Il a fallu d’un appel à l’aide lancé sur les ondes d’une radio privée hier matin par le père Gérard Mongelard (ancien curé de la paroisse St Vincent de Paul) pour que des Mauriciens apprennent l’existence d’un hameau situé à Pailles et découvrent avec consternation la triste condition des familles qui y vivent depuis plusieurs années. Leur frêles habitations sont situées au bord d’une rivière et on devine aisément la panique qui a dû gagner ces familles pendant les fortes pluies de samedi dernier lorsque la rivière a quitté son lit. Le père Mongelard a explosé de colère hier devant l’état dégradant de ce lieu d’habitation et parle « d’exploitation de ces familles pauvres » par ceux qui leur louent cet espace.

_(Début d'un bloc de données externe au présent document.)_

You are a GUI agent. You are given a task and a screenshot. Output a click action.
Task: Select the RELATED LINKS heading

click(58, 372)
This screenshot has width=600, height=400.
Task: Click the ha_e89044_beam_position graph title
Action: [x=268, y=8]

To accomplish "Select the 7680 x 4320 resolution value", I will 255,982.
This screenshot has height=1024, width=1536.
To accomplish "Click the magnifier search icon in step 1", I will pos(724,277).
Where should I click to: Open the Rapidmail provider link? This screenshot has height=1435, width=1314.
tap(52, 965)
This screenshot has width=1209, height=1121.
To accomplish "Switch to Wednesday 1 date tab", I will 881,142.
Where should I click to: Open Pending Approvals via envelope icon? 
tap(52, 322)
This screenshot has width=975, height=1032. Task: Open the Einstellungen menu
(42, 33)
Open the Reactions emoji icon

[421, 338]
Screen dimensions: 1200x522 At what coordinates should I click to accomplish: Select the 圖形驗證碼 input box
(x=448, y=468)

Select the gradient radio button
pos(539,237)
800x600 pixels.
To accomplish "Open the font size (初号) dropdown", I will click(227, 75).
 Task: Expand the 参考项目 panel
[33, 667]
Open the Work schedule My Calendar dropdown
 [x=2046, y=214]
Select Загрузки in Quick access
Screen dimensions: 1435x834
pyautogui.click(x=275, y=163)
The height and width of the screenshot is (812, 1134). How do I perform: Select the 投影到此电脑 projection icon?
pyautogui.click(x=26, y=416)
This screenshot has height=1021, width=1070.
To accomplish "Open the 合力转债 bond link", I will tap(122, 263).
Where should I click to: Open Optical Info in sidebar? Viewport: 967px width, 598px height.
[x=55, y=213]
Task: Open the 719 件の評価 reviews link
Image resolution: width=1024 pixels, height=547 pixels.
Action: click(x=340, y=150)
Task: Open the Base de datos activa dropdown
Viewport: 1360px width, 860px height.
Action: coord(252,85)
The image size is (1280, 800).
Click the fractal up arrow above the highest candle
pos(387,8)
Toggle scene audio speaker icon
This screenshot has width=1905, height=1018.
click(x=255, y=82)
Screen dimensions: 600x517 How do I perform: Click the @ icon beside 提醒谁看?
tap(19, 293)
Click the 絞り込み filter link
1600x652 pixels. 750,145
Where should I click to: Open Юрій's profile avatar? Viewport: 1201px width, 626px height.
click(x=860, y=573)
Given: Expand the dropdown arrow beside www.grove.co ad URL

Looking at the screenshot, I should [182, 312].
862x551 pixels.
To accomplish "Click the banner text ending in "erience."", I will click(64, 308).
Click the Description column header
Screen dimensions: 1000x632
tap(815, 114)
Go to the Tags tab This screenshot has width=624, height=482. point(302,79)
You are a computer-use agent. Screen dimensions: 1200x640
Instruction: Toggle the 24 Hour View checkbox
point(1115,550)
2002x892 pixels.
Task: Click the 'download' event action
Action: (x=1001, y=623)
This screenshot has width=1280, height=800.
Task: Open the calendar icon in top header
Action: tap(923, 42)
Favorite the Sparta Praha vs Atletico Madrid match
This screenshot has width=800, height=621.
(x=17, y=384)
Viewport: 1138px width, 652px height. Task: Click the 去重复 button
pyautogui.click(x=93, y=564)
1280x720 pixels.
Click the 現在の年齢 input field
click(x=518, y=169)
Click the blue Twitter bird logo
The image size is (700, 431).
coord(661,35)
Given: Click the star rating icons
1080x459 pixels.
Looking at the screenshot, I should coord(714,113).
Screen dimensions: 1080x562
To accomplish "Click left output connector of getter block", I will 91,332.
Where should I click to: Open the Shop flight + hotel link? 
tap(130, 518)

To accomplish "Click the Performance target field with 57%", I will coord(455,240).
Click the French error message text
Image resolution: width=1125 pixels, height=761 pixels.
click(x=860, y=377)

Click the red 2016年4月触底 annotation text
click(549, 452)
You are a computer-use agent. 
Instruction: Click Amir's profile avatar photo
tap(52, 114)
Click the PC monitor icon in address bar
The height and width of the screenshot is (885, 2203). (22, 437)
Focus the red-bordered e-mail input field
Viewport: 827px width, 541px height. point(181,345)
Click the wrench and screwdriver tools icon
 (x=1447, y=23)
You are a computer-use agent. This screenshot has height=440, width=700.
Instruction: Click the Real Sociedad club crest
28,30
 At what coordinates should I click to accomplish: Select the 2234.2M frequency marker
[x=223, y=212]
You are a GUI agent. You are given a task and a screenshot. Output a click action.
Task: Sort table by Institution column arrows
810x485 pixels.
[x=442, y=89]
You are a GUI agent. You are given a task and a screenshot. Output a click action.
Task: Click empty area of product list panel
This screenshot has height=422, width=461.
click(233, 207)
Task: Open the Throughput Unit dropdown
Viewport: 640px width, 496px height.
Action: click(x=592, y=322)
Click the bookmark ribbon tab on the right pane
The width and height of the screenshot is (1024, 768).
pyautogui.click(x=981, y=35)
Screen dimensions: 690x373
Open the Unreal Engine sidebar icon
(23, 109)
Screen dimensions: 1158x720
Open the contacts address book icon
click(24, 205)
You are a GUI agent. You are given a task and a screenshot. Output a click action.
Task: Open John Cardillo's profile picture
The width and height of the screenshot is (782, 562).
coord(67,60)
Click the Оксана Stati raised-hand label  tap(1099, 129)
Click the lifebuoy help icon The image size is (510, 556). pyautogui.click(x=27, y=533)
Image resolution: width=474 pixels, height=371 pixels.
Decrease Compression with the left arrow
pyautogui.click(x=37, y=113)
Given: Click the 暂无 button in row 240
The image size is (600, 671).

Alors que l’attention de la population était rivée depuis dimanche sur Canal Dayot, d’autres familles en détresse à environ un kilomètre plus loin attendaient désespérément de l’aide. Ce n’est qu’après l’appel lancé par le père Mongelard que des Mauriciens ont afflué vers Anse Courtois. L’endroit se trouve en retrait et à l’abri des regards. C’est pour cette raison que l’endroit est méconnu, même des habitants de Pailles. Les Mauriciens qui ont voulu apporter un soutien à ces familles en détresse à la suite de l’appel du Père Mongelard ont eu des difficultés à repérer l’endroit. Après les inondations, les logis précaires ne sont plus habitables. Un spectacle révoltant : des maisonnettes sur le point de s’affaisser.
Un groupe de bénévoles actifs au sein du mouvement diocésain “Zezi Vre Zom” sont à pied d’oeuvre depuis dimanche pour venir en aide à ces familles — leur trouver un abri pour passer la nuit, des vêtements et de la nourriture, et veiller à leur état de santé. Le père Mongelard exprime sa révolte et depuis qu’il est aux côtés de ces locataires, soit depuis dix ans, il note ce qu’il qualifie « d’exploitation ». « Ase exploit sa bann fami-la. Li pa posib rest dan bann kondisyon parey. Sa finn ase dire, bizin delokaliz zot e trouv enn lot landraw » : c’est la demande qu’il fait aux autorités concernés en prévenant qu’il reprendra le combat qu’il a commencé pour ces familles.